Lightweight TT winner Dean Harrison made a mark at the 2014 IOMTT
9 is the number of wins Bruce Anstey has claimed at the Isle of Man. This year, though, Anstey didn't manage to take that tally any higher, finishing on the podium four times, but not claiming a single win. What he did do was pretty spectacular though - Anstey finished fourth in the Superbike TT and along the way to that fourth place finish, he set a historic new record at the Isle. 132.298mph (212.913kph). If that isn't terrifying we don't know what is.
Lap record shattered. All in a day's work for Bruce Anstey.

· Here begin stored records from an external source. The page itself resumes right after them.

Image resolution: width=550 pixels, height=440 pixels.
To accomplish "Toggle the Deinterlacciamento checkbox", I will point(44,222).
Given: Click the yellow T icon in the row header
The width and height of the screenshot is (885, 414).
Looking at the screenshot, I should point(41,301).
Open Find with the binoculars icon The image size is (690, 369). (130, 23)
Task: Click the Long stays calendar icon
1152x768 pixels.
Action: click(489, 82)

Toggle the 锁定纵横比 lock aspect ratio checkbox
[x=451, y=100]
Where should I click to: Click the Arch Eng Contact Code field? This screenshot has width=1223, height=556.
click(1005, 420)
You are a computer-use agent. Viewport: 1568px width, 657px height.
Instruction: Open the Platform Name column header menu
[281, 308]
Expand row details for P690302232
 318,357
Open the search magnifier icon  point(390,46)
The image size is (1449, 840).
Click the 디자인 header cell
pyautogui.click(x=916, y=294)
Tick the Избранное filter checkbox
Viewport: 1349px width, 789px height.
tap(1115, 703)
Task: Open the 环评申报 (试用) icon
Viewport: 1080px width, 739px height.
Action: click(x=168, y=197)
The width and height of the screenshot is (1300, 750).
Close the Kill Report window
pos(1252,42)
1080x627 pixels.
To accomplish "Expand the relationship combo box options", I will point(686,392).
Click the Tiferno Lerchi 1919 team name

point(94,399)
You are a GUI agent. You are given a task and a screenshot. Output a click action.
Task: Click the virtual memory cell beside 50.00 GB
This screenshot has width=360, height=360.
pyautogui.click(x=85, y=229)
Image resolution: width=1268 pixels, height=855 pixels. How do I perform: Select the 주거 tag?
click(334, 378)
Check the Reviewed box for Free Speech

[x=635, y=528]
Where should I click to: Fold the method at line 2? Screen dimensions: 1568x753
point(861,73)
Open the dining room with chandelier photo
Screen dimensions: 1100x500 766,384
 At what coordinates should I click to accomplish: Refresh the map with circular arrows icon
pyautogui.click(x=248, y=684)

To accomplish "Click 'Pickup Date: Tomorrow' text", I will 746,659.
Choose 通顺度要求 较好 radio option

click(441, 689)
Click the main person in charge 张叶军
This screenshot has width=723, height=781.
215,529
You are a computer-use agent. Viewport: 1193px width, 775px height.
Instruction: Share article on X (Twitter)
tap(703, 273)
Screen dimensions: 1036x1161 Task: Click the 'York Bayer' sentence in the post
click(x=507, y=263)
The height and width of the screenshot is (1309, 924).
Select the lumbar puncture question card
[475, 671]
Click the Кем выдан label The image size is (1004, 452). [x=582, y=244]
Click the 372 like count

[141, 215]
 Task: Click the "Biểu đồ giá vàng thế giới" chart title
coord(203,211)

10 Is the number of fingers and toes that all of these men start out with in life. Exactly the same as us. And we still can't for the life of us figure out what it is that sets them apart from us. Maybe it's the process of losing fingers as most motorcycle racers do over the course of their careers. But they never stop in their quest for glory. They simply never stop. Case in point, Guy Martin. 2014 was Martin's eleventh year at the Isle and the eleventh time he was in pursuit of a TT win. And the eleventh year that that first TT win eluded him. Like the men before him he will soldier on. Win the TT or die trying.
A decade competing in the TT and that win eludes him. Even so, what a Guy!